Source: tradingeconomics.com

The problem for the ECB is that a weakening currency is likely to add upward inflation pressures before it helps the exporters in Europe expand market share, and boosts growth.  Stagflation is such an ugly word, but one that may well come to describe the Eurozone.  As an aside, when the US was in stagflation in the late 1970’s, that is when the dollar was at its weakest point historically.

Of course, this also makes this morning’s Retail Sales (exp 0.3%, 0.1% ex autos) so important.  You may recall that last month, this number beat expectations and was another in the list of surprisingly strong US data releases.  Another strong print will really cement the difference between the US and the Eurozone, to the dollar’s advantage I believe.  

But will any of this really matter to markets?  Certainly, Lagarde’s comments can have an impact on Eurozone markets, but my take is we will not see major investment swings, regardless of the data, ahead of the election.

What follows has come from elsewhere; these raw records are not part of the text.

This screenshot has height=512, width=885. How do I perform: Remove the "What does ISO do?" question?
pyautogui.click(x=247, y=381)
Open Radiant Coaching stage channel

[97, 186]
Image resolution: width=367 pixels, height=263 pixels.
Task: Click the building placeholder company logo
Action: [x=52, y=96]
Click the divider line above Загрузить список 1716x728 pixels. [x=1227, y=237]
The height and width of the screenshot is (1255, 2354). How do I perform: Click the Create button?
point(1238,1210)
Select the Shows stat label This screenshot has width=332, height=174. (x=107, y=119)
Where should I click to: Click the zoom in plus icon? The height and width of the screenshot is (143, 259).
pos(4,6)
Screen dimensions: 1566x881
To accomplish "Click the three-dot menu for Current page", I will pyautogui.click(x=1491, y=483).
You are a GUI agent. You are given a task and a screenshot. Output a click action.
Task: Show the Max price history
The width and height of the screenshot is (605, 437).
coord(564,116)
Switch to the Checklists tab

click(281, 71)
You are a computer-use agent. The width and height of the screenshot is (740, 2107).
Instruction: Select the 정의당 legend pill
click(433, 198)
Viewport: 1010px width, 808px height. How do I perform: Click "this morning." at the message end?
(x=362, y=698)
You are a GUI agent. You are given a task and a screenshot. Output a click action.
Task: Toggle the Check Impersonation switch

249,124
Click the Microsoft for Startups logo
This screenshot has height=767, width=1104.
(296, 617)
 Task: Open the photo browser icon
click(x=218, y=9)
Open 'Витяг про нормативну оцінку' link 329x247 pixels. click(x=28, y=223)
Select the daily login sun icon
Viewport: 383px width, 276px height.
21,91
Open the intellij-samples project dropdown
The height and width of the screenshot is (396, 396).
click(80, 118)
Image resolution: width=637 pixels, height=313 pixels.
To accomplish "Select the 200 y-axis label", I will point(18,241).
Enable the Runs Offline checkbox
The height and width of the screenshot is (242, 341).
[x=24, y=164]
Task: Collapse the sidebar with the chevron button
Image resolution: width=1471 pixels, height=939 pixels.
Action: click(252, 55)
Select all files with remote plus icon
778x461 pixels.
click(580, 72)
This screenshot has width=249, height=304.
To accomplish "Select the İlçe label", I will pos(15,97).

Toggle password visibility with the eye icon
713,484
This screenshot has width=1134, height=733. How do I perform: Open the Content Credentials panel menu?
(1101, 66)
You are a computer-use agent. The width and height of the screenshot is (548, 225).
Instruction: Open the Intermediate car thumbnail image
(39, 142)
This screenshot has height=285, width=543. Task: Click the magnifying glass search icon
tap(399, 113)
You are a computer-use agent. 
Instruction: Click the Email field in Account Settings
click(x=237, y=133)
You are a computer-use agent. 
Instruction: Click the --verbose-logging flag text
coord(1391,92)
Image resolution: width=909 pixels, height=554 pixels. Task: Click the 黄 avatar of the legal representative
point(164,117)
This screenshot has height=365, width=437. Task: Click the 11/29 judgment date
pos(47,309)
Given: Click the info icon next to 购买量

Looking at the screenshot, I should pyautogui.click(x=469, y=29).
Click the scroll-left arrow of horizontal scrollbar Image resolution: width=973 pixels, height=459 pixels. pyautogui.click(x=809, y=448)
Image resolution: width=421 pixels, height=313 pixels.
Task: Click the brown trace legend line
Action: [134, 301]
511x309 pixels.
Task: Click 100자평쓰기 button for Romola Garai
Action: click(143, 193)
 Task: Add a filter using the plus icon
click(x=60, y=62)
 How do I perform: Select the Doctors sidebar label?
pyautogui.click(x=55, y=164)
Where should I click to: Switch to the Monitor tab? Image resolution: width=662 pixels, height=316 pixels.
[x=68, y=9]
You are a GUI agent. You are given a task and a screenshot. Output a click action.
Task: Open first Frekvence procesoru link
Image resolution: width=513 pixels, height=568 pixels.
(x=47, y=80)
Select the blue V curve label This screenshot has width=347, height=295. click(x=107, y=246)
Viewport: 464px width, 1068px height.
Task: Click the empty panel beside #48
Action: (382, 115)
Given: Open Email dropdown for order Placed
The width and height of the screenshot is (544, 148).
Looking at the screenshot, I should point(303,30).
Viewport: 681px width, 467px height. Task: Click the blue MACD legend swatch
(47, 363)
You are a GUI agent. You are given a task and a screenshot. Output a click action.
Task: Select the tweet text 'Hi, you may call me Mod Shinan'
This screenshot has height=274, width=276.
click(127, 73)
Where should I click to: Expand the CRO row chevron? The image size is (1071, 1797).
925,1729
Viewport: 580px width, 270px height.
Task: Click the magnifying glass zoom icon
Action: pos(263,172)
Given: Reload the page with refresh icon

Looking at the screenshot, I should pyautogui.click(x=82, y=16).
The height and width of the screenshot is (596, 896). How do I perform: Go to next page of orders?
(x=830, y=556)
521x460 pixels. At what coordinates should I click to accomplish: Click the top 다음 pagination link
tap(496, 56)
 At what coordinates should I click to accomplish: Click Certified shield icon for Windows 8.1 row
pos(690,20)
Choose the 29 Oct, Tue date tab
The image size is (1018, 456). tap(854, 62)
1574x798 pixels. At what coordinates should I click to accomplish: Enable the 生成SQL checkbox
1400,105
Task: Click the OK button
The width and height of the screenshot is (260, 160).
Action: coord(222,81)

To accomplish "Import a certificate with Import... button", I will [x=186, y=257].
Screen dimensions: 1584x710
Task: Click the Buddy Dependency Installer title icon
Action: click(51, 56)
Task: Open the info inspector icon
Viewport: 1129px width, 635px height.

Ok, let’s see how things played out overnight.  Despite the rebound in the US yesterday, Asia was having none of it with most markets in the red.  Japan (-0.7%) fell despite the US strength and the yen’s weakness (JPY pushing back to 150 for the first time since August) and China continues to see the recent bubble of stimulus expectations deflate (CSI 300 -1.1%, Hang Seng -1.0%).  Elsewhere in the region, the results were mixed with some gainers (Australia, New Zealand, Singapore) and some laggards (India, Korea, Philippines).  In Europe, though, green is today’s theme with gains across the board, led by the CAC (+1.2%) but strength everywhere as investors are betting on a more dovish ECB.  In the US futures market, we are all green as well, with strong gains (+0.5% or more) at this hour (7:30).

In the bond markets, after dipping back to the 4.0% level yesterday, 10-year Treasuries are 2bps higher this morning and we are seeing similar price action across all the European sovereign markets.  This seems like a classic risk-on move.  In Japan, JGB yields edged higher by 1bp and are now at 0.95%, perhaps as the market anticipates the BOJ is set to get more aggressive with the yen steadily falling for the past several months.  I don’t believe 150 is a line in the sand, but it cannot be making Ueda-san feel any better about things.

Turning to commodities, the one truism is that gold (+0.5%) continues to rally.  The number of different storylines (central bank buying, reduced mining activity, western investors waking up, Asian investors accelerating) about the shiny metal continues to increase and every one of them is bullish.  This continues to help Silver, although copper (-0.6%) remains far more reliant on a positive economic story, something that remains in doubt.  As to oil (+0.25%) it is holding that $70/bbl level although its grip does seem tenuous at times.  However, I would contend there is virtually no war premium in the price at this point.

Finally, the dollar has net softened a bit this morning, but that is in the context of a more than 3-week long steady rally.  So, AUD (+0.5%) is the big winner this morning in the G10 and as I am typing, GBP (+0.2%) has recaptured the 1.30 level, but those trends remain lower.  In the EMG markets, KRW (-0.55%) is today’s laggard although we are seeing weakness in both ZAR (-0.3%) and MXN (-0.3%) despite that metals strength.  Remember, FX markets are perverse.

In addition to the Retail Sales data, we see Initial (exp 260K) and Continuing (1870K) Claims and Philly Fed (3.0) at 8:30 with IP (-0.2%) and Capacity Utilization (77.8%) at 9:15.  Also, because of the holiday Monday, we see EIA oil inventory data this morning as well with a slight draw expected.  Only one Fed speaker is on the docket (Goolsbee) who will undoubtedly explain that more cuts are coming.

While the dollar may be under modest pressure this morning, I see upward pressure overall for the time being until policies change.